Mas talvez fosse exigir demais dos nossos juízes, esperar que agissem com sensatez num caso em que era evidente terem sido humilhados e vexados pelo réu. A gente ouve as intervenções de Oliveira no Parlamento depois do seu eufórico regresso da França, ouve e pensa, mas ninguém disse a esse fulano que ele estava a dar lenha a esse sistema que humilhou ou antes, se deixou humilhar escandalosamente, para que o queimassem? E sequer tiveram a dignidade de se declararem impedidos enquanto ofendidos!
Costumo dizer que tudo está nos livros, a gente já tem pouca coisa para inventar. E então penso no processo do Amadeu Oliveira e lembro-me da execução de Calígula, quando os nobres que ele humilhava de todas as formas e feitios, incluindo obriga-los a adorar o seu cavalo que tinha erigido em deus, finalmente decidiram mata-lo. Ele soube da conspiração, mas era tão grande o seu desprezo por eles que não acreditou que aqueles cobardes levassem até ao fim o propósito de o matar. Enganou-se! Amadeu também se enganou ao acreditar na seriedade de alguns juízes!

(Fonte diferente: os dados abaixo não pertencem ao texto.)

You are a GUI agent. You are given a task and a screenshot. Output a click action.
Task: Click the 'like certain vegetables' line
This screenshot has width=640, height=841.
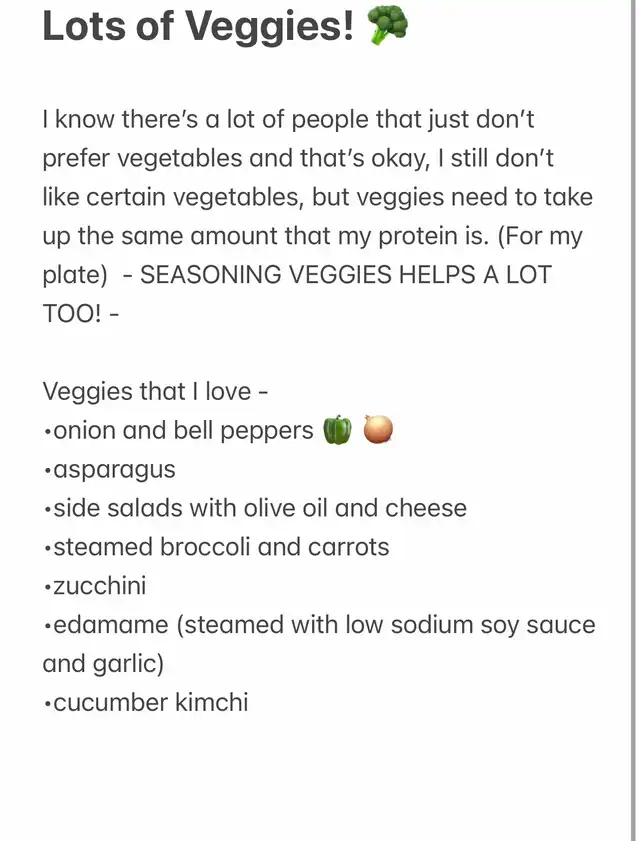point(318,197)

Depois do escândalo da saída do país, nas barbas das autoridades, de alguém que devia estar em prisão domiciliária, e sobretudo depois da desnecessária exibição do deputado no plenário do Parlamento, o sistema fechou-se num coro em busca de vingança e lançou sobre o deputado o juiz Simão Santos que, certamente sabendo-se mandatado e protegido nos seus atos, não cuidou nem se deteve diante de nenhuma ilegalidade: prendeu um deputado, como qualquer regime fascista faria!
A advogada dra Lígia Fonseca foi a única jurista que de alguma forma contestou a prisão preventiva do deputado Amadeu Oliveira ordenada pelo juiz Simão Santos. Reagiu com surpresa, disse a televisão, porque “a prisão preventiva não pode ser antecipação de qualquer pena”. “Em momento algum eu posso aceitar que a reposição da justiça se faça contra a realização da própria justiça”. Ela foi o único jurista a levantar a voz contra essa violência cometida por um magistrado que não só sabia que a lei não lhe permitia agir do modo perverso como agiu, como também que tinha especial dever de impedir a sua execução.
Todos aqueles que conhecem as leis terão acreditado que o juiz Simão Santos seria sancionado pela prática de um crime de prevaricação. Mas foi o contrário, ele foi promovido a conselheiro do Supremo Tribunal. E com ele começou o calvário de Amadeu Oliveira que, de degrau em degrau, foi descendo até chegar ao tribunal constitucional que viria a praticar o supremo milagre de transformar pão em pedra no memorável aborto que foi o acórdão que tentou salvar a honra do Parlamento criando “costumes” que eles mesmos meses antes tinham obstinadamente renegado. Por isso Laborinho Lúcio tem razão, é urgente combater os fascistas que existem em nós. E as jornadas sobre a Justiça poderiam ter sido uma excelente oportunidade para começar esse combate necessário.